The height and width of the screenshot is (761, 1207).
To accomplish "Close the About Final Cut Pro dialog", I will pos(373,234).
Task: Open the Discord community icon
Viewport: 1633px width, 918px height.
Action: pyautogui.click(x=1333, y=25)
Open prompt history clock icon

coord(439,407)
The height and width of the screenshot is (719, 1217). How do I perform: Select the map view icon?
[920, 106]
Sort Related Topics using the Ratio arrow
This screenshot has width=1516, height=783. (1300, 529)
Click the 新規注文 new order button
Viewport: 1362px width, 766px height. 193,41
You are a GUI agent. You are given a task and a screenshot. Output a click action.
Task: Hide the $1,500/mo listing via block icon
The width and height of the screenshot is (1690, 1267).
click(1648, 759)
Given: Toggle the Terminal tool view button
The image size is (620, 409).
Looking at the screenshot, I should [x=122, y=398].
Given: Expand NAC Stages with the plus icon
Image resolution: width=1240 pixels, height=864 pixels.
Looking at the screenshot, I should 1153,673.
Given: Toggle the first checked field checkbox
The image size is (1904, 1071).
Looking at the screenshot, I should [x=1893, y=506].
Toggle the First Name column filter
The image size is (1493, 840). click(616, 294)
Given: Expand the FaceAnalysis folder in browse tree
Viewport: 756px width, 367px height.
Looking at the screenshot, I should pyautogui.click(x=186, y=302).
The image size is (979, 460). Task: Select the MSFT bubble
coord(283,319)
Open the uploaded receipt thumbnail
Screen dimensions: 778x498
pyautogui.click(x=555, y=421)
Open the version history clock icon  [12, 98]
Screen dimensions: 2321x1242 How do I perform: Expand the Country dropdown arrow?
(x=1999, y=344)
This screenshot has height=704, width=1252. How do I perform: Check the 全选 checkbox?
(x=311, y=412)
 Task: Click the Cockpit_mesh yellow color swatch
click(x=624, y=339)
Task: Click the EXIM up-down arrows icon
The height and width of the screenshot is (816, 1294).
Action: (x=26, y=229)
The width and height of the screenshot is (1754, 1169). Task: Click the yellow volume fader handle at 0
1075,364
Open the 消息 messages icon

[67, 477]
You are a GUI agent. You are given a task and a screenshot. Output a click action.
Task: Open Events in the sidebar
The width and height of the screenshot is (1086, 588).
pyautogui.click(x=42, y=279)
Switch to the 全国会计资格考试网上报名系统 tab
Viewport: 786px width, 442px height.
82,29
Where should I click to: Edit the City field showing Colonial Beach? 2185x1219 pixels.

....

> WORK INSTRUCTIONS
Retype each record. Keep every character as it is.

> OUTPUT BELOW
The height and width of the screenshot is (761, 1207).
To accomplish "Close the About Final Cut Pro dialog", I will pos(373,234).
Task: Open the Discord community icon
Viewport: 1633px width, 918px height.
Action: pyautogui.click(x=1333, y=25)
Open prompt history clock icon

coord(439,407)
The height and width of the screenshot is (719, 1217). How do I perform: Select the map view icon?
[920, 106]
Sort Related Topics using the Ratio arrow
This screenshot has width=1516, height=783. (1300, 529)
Click the 新規注文 new order button
Viewport: 1362px width, 766px height. 193,41
You are a GUI agent. You are given a task and a screenshot. Output a click action.
Task: Hide the $1,500/mo listing via block icon
The width and height of the screenshot is (1690, 1267).
click(1648, 759)
Given: Toggle the Terminal tool view button
The image size is (620, 409).
Looking at the screenshot, I should [x=122, y=398].
Given: Expand NAC Stages with the plus icon
Image resolution: width=1240 pixels, height=864 pixels.
Looking at the screenshot, I should 1153,673.
Given: Toggle the first checked field checkbox
The image size is (1904, 1071).
Looking at the screenshot, I should [x=1893, y=506].
Toggle the First Name column filter
The image size is (1493, 840). click(616, 294)
Given: Expand the FaceAnalysis folder in browse tree
Viewport: 756px width, 367px height.
Looking at the screenshot, I should pyautogui.click(x=186, y=302).
The image size is (979, 460). Task: Select the MSFT bubble
coord(283,319)
Open the uploaded receipt thumbnail
Screen dimensions: 778x498
pyautogui.click(x=555, y=421)
Open the version history clock icon  [12, 98]
Screen dimensions: 2321x1242 How do I perform: Expand the Country dropdown arrow?
(x=1999, y=344)
This screenshot has height=704, width=1252. How do I perform: Check the 全选 checkbox?
(x=311, y=412)
 Task: Click the Cockpit_mesh yellow color swatch
click(x=624, y=339)
Task: Click the EXIM up-down arrows icon
The height and width of the screenshot is (816, 1294).
Action: (x=26, y=229)
The width and height of the screenshot is (1754, 1169). Task: Click the yellow volume fader handle at 0
1075,364
Open the 消息 messages icon

[67, 477]
You are a GUI agent. You are given a task and a screenshot. Output a click action.
Task: Open Events in the sidebar
The width and height of the screenshot is (1086, 588).
pyautogui.click(x=42, y=279)
Switch to the 全国会计资格考试网上报名系统 tab
Viewport: 786px width, 442px height.
82,29
Where should I click to: Edit the City field showing Colonial Beach? 2185x1219 pixels.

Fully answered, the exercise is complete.